The Man Who Knew Infinity

I watched a movie yesterday and highly recommend it.  The Man Who Knew Infinity is based on the true story of the mathematician Srinivasa Ramanujan.  I don’t want to say too much for fear of giving it away, but the movie takes us through the development of Ramanujan’s mathematical career.  He was a brilliant, self-taught man whose work is still being pored over.  Although the applications of some of his discoveries were not apparent at his time, his insights are being applied today to the study of black holes.  The movie does have an abrupt, sad ending, which I should have seen coming.  Once I shook off enough of the depressed feelings from the end, I could think for a while on one of the mathematical truths in the movie.

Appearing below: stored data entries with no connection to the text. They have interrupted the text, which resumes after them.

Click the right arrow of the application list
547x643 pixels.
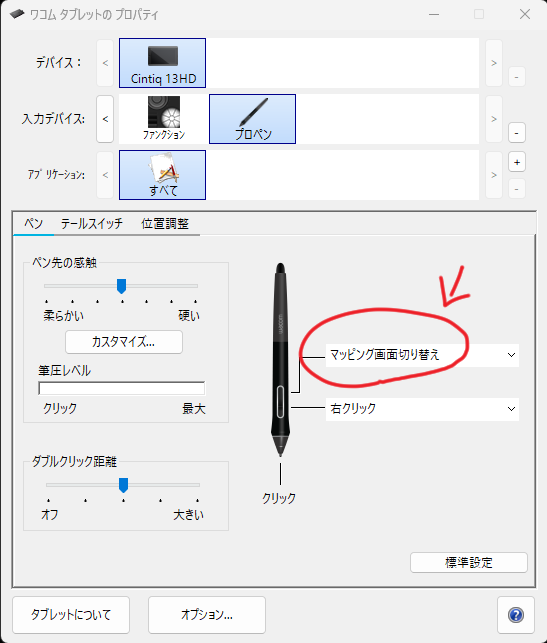(494, 175)
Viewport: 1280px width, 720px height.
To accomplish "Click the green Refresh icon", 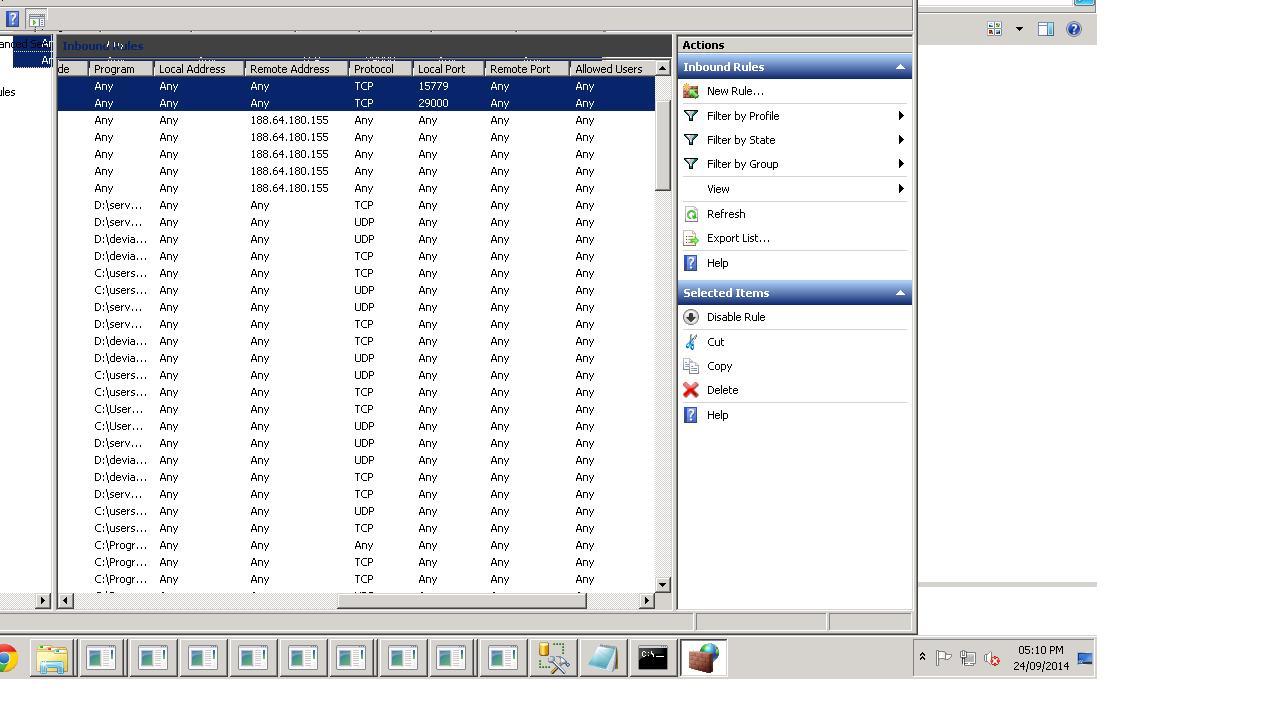I will [691, 214].
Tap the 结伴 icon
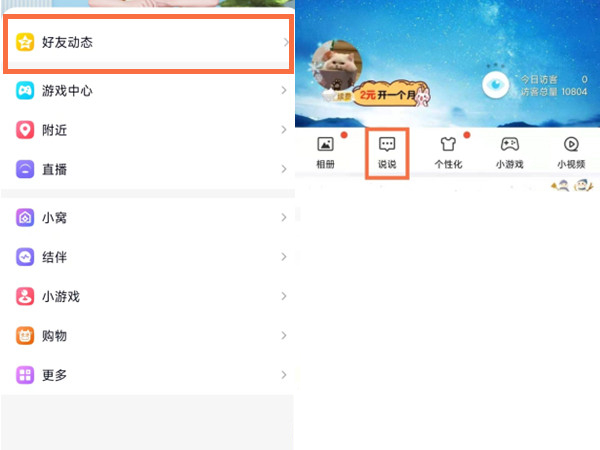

Really, this mathematical truth is one for which G.H. Hardy and Ramanujan are quotably famous.  G.H. Hardy had gone to visit Ramanujan in the hospital, and he remarked to Ramanujan that his cab number of 1729 was a dull one and hopefully not an omen.  Ramanujan replied, “No, it is a very interesting number; it is the smallest number expressible as the sum of two cubes in two different ways.”  I had heard this quote many times before the movie, but I hadn’t taken the number 1729 and played with it.  So, I did so for a little while yesterday evening.  I made a list of the cubes from 1 to 1,728.  I stopped there, because a larger cube would take me beyond 1,729.  I then examined my list to see which ones would add up to 1,729.  I quickly found the sums 729+1000 and 1+1728.

The process was not difficult, but it did leave me to ponder how Ramanujan had come to his conclusion.  Was it really as simple as that?  The movie indicated that he was brilliantly fast when it came to computations in his head.  He said that he would pray to his family god and then have the results appear in his head.  But, what was really happening?  Did he just recently work with this number 1,729 so that it was fresh in his mind, or did he do an analysis that quickly in his interaction with Hardy?  Either way, it’s impressive.

I went on to stare a while longer at the numbers.  The prime factorization of 1,729 is 7 x 13 x 19.  I thought it interesting that 13-7=6 and 19-13=6.  And, if you factor the sum of cubes, you end up with either 19×91 or 13×133.  The digits of the first number are found in the first and last digits of the second number.  Likely a coincidence but still fun to ponder.  After this, I grew tired and quit thinking on 1,729.  I believe that I will revisit it sometime soon and will post when I do.